24話 ちゃんと伝えたい 

 大成功のうちに文芸フェスが終わって、SNSでもかなり話題になった。用意した本は完売、次の開催を期待する声も多い。俺はそんな一大イベントに参加できたことを光栄に思う。ビジネスの枠から外れているからこその、独特で自由な創作に学ぶことも多かった。俺もまた新しい話を書きたい、そんな意欲が湧いてくる。

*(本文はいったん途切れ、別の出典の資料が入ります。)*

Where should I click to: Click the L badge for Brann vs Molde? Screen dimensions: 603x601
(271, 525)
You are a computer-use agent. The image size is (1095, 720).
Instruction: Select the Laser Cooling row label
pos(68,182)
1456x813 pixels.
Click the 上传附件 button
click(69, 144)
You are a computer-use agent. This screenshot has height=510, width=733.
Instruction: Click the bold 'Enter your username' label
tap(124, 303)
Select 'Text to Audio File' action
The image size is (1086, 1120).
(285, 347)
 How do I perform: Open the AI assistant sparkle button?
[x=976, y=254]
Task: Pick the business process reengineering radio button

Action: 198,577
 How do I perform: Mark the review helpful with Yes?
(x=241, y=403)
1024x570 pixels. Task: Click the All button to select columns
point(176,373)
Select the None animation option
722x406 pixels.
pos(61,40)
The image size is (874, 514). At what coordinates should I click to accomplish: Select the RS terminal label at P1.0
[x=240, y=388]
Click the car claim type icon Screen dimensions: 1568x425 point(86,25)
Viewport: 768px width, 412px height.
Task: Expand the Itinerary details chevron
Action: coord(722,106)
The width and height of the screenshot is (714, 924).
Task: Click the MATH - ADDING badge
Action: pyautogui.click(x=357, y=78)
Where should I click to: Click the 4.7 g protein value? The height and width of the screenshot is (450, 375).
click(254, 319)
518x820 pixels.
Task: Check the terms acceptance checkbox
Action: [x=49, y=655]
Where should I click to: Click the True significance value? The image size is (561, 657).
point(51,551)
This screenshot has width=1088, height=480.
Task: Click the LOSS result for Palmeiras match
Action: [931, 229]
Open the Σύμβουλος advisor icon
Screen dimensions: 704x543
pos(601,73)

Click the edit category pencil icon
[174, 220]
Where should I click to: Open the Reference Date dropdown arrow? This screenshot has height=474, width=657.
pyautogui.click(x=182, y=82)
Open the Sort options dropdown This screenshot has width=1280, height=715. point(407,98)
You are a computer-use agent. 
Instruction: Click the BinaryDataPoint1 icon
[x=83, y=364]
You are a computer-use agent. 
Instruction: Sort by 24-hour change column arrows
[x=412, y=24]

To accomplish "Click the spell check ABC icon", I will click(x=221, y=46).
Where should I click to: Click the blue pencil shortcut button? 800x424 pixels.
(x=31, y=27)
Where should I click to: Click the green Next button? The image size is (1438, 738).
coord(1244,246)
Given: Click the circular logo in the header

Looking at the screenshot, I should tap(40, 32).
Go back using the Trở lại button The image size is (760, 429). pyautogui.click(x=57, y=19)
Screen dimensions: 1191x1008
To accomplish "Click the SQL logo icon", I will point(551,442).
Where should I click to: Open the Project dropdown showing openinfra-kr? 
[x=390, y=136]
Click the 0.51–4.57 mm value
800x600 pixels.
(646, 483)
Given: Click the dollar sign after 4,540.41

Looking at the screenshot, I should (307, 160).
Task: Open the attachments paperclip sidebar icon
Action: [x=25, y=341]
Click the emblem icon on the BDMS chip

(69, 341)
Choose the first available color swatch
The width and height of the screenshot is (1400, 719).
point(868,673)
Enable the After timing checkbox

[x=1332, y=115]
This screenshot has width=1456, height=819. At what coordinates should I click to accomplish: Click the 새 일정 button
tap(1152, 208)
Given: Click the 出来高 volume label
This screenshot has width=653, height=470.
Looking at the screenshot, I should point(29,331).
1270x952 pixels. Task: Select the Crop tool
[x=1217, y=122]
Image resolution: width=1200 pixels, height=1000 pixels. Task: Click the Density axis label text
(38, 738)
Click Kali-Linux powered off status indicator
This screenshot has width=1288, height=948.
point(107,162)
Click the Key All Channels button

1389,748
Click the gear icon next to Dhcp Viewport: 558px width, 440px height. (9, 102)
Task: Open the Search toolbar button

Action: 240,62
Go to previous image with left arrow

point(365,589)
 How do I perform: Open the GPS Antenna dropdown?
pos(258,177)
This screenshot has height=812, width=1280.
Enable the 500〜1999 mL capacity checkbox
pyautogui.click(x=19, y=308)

 ようやく興奮と熱が冷め、いつも通りの学生生活を取り戻した頃、俺は都筑さんに食事に招かれた。都筑さんのマンションに来るのはこれで二度目だ。俺は初めて都筑さんの部屋に来たときのことを思い出す。あのときはどうにも歯止めが効かなくて、暴発するような形で都筑さんへの気持ちを打ち明けた。と同時に下も暴発してしまって、都筑さんを怯えさせた。


 今度こそ、きちんと気持ちを伝えたい。都筑さんが好きだと言っていたワインを買った。花は、花言葉を気にし始めたら決められなくて、代わりにチョコレートにした。


 エントランスで都筑さんの部屋の番号を押すと、しばらくしてからはい、と都筑さんの声がした。


「あ、川瀬です」


「どうぞ、上がってきて」


「はい、お邪魔します」


 緊張しすぎて最初の声がうまく出なかったし、エントランスのドアに向かって頭を下げてしまった。汗をかいて湿った手のひらをデニムにこすり付け、エレベーターのボタンを押す。五階までの時間がやたらと長く感じられた。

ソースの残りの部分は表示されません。